Don`t smoke while feeding the birds: new research on lung disease
Scientists are developing a method that could prevent lung infections in people who smoke, according to a paper presented today (Wednesday 18 September) at the Society for General Microbiology autumn meeting at Loughborough University.
“We’ve used a human tissue model to show how we can prevent Mycobacterium avium complex (MAC) bacteria from invading cells in the lungs. These bacteria attach themselves to mucus and damaged tissue lining the lungs, and often cause infections in people with existing lung diseases, such as those caused by smoking” says Dr Andrew Middleton, formerly of the Royal Brompton Hospital, London.
MAC is closely related to Mycobacterium tuberculosis, which causes tuberculosis. MAC bacteria are commonly picked up from the environment and cause infections in people with damaged lungs. MAC infections are very difficult to treat and involve the use of toxic antibiotics that have unpleasant side effects. Often treatment lasts up to two years.
Dr Middleton explains, “By pre-incubating tissue cells with fibronectin attachment proteins (FAPs) we can stop MAC from sticking to and infecting cells. Interestingly, FAPs also stop M. tuberculosis from sticking to cells, but don’t prevent it from infecting cells.”
“This work indicates areas that can be explored to help patients with MAC infection. We have also been successful in developing a laboratory system for further studying tuberculosis. The long-term benefit of our work may be to improve the quality of life of infected people, or even prevent MAC infections in patients who are predisposed to mycobacterial infections. It could be possible to develop inhaled attachment inhibitors or vaccines to work alongside antibiotic therapies,” says Dr Middleton.

___

WORK TO BE COMPLETED
Write out, word for word, the part of the lung infection research report that opens with the words containing "MAC is closely" and closes with "to two years.". You can set the material aside, since it isn't needed.

___

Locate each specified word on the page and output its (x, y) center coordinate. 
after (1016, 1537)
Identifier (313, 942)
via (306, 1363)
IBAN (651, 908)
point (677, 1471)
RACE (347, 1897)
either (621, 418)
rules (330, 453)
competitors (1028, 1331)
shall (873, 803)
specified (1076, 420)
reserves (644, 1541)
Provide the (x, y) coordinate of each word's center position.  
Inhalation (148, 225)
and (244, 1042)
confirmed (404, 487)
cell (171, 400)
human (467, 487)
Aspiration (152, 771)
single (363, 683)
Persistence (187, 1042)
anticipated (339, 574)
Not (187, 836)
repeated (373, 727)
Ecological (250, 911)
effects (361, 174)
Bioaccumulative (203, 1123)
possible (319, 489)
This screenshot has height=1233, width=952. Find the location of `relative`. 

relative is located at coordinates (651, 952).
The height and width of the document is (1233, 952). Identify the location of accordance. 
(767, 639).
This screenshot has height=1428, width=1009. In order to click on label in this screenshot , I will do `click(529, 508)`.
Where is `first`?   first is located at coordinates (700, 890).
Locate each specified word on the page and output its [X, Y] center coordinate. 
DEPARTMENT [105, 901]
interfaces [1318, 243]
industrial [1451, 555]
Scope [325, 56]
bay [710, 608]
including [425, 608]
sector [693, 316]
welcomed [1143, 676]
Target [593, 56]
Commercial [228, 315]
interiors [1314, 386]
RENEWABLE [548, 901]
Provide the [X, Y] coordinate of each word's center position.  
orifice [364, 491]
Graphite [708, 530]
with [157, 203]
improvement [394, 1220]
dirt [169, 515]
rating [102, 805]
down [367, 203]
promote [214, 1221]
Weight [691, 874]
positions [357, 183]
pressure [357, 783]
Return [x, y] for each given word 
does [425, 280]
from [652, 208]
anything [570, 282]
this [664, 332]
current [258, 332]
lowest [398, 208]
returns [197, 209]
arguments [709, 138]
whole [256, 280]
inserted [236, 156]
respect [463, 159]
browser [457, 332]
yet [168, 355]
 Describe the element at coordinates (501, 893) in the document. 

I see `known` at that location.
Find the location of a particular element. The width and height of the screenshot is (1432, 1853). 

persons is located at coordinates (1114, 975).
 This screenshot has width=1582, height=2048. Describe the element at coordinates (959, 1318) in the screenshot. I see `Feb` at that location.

___

SOLUTION TO THE PROBLEM
MAC is closely related to Mycobacterium tuberculosis, which causes tuberculosis. MAC bacteria are commonly picked up from the environment and cause infections in people with damaged lungs. MAC infections are very difficult to treat and involve the use of toxic antibiotics that have unpleasant side effects. Often treatment lasts up to two years.